In spite of the gradual transfer of patients to HMOs, the cost of health care has risen to 17% of the GNP—about $8,000 per person per year.  At the same time, the quality of health care in the United States has fallen to rank last among the industrialized countries.  Current per capita cost for health care in the U.S. is twice as much as should be needed while the ratio of physicians to patients is one-half of what is needed.  This situation creates a larger-than-normal population of patients who cannot pay for health care while the physician shortage creates a false demand for services. Combined, these conditions lead to higher morbidity and mortality rates; these, in turn, result in the United States’ low ranking in health care in the international community.

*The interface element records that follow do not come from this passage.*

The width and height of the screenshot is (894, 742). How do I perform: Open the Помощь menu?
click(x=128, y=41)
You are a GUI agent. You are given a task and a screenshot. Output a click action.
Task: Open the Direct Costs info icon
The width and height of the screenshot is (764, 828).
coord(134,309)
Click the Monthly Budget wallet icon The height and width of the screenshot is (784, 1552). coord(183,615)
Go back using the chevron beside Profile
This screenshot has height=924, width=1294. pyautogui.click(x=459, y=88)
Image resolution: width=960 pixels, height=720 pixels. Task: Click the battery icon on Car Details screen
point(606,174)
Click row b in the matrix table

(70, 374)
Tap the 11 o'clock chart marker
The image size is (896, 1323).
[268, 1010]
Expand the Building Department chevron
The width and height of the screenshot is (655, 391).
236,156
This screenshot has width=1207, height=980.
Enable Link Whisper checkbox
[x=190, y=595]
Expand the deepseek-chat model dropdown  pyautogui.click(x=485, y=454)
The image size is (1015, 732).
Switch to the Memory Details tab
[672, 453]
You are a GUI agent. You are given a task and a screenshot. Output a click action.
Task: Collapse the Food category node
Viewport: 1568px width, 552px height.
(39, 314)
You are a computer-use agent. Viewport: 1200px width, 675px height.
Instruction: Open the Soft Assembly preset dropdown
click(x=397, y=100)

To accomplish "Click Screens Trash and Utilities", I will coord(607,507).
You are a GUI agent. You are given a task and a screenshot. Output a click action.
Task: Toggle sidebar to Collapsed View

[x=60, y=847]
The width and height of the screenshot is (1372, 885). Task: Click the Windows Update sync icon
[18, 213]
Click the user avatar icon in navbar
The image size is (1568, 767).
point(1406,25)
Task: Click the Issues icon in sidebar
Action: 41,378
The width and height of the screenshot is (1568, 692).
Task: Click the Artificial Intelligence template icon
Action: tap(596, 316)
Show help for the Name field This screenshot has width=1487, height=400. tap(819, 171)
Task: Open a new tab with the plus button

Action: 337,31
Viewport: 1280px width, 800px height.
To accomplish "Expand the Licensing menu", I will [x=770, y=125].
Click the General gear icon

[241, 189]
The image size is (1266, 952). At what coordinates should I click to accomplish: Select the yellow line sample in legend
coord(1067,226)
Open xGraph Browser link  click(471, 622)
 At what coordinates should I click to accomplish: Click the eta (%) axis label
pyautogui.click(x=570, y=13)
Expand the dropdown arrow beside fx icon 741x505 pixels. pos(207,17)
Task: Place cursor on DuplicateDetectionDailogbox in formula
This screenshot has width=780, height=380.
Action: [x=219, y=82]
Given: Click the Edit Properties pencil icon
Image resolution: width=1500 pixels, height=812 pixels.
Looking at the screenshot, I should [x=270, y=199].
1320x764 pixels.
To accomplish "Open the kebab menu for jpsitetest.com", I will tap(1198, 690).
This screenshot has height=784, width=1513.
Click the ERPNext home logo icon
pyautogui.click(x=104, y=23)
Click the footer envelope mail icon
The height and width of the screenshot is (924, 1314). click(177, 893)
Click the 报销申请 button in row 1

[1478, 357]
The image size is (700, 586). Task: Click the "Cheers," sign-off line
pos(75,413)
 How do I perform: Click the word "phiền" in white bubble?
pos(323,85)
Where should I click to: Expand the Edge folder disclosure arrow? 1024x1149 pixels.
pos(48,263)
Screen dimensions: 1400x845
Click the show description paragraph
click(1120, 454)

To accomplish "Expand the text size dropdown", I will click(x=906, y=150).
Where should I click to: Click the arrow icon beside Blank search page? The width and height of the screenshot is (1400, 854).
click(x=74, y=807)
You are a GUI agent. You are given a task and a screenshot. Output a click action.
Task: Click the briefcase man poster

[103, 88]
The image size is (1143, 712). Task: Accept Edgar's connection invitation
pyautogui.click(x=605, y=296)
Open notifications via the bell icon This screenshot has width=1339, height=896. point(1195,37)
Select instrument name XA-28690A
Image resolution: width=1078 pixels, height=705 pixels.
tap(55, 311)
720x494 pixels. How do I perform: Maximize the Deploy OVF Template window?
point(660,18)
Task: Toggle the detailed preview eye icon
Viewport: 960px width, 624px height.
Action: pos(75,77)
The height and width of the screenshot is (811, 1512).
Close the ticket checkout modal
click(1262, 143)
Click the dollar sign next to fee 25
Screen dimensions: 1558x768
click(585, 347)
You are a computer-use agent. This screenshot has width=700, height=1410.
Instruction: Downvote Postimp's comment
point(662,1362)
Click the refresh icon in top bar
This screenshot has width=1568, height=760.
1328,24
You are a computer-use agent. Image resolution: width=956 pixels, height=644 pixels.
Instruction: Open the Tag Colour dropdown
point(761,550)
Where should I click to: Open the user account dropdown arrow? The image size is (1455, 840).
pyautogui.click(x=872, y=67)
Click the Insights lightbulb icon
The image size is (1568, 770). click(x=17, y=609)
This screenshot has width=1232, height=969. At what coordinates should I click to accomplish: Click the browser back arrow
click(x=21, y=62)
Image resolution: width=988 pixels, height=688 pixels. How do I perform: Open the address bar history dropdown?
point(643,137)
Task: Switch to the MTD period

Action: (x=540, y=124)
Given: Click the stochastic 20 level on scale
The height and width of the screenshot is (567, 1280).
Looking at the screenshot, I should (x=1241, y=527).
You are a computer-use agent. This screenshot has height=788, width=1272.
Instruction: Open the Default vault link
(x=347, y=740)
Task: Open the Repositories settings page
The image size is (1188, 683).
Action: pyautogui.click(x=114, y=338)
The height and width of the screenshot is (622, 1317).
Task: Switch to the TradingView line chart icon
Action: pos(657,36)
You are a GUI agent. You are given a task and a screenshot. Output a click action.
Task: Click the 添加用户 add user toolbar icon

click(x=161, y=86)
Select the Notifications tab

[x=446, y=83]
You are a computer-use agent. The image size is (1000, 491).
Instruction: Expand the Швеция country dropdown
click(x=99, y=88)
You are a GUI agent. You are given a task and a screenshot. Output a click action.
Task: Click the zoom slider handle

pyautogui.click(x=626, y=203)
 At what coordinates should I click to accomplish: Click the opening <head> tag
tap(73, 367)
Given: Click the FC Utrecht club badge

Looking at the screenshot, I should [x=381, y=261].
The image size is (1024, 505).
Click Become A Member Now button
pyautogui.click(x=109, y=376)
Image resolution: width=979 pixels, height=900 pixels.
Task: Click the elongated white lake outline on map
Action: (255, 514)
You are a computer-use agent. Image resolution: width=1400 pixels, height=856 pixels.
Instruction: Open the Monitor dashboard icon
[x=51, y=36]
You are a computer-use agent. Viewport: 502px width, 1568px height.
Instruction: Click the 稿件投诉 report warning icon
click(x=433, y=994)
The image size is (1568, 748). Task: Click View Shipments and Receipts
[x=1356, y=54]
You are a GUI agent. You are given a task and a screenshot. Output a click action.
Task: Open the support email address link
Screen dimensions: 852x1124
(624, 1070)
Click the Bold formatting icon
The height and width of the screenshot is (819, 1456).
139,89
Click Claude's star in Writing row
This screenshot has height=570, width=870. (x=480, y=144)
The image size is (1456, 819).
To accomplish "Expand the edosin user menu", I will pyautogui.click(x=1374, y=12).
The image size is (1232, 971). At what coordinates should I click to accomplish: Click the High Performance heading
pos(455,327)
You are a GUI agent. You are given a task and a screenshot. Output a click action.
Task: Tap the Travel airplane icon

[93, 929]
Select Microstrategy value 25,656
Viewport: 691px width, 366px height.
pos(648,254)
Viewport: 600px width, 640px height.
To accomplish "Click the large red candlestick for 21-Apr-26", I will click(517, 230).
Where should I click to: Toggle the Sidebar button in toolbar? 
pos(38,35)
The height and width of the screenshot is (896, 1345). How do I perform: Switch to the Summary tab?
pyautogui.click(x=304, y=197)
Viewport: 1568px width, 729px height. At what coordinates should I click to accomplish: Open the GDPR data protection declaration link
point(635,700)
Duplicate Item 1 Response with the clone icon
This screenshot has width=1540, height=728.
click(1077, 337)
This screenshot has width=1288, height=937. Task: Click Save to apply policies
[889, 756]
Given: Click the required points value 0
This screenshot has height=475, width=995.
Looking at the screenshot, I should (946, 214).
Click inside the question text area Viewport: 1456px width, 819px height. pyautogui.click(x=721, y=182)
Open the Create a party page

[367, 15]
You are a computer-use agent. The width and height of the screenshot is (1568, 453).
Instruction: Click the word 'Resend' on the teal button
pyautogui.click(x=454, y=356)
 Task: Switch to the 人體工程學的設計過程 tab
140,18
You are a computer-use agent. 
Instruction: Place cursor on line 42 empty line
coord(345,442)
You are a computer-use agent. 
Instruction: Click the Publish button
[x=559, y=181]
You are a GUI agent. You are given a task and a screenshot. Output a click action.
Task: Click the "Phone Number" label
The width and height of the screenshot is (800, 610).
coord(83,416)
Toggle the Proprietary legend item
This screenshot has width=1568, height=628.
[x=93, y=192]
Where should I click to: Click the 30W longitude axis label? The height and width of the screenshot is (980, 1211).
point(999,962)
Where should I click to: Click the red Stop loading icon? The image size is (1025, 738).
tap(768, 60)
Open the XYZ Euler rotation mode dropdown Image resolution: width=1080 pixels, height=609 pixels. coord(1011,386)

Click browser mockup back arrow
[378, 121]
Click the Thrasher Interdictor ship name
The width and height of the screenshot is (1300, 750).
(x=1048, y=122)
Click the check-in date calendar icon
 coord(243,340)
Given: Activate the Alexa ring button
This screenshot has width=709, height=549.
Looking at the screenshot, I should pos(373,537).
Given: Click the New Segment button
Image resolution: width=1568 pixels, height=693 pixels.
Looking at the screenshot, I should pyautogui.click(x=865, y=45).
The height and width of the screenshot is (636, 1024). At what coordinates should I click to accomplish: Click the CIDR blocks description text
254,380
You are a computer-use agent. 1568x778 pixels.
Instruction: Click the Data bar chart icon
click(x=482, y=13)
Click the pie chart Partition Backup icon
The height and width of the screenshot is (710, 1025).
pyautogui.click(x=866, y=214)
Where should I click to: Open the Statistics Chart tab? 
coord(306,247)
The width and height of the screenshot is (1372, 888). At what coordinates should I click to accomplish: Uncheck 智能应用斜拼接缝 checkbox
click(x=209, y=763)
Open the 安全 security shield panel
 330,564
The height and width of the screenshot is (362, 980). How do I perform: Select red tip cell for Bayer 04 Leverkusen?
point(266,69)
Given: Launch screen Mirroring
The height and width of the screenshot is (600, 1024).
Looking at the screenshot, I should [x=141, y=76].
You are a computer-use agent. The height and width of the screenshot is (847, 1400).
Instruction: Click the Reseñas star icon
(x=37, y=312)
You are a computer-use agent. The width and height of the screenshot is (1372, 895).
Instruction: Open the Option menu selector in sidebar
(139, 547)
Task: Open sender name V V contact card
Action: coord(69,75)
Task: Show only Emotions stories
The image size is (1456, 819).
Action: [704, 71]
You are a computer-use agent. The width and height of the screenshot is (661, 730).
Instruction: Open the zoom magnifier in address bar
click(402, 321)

The financial and medical crisis is such that the Government could not wait for the one-by-one conversion approach of the HMO model.  It was faced with two choices:  (1) pushing out the private sector and putting in price controls in order to establish a universal health care system, or (2) eliminating the enrollment barriers and transferring the financial risk to the providers within private corporate structures.  They chose the latter and had the full support of the major players in the medical industry.
As a consequence, the business of the  ACO is taking premiums from the government and private corporations and then distributing those premiums to medical providers who are contracted to perform their services within the limits of those premiums.   The providers within an ACO gain or lose money depending on whether or not their services are needed—a judgment made by the owners of the ACO.  It is a zero-sum game:  the entities that are most likely to lose are those hospitals that now have a greater share of the premiums but declining technology, while the winners will be medical providers other than hospitals.  Premiums will remain high for many years, enabling the transfer of the losses suffered by hospitals to other types of medical providers as gains.
Creating an ACO by non-facility providers in this zero-sum game will ultimately produce windfall profits for at least a decade.  If the model is successful in a large population, the game will become a technological competition in which those companies that can deliver health care in the safest environments with the best communication systems will get the premiums and the profits.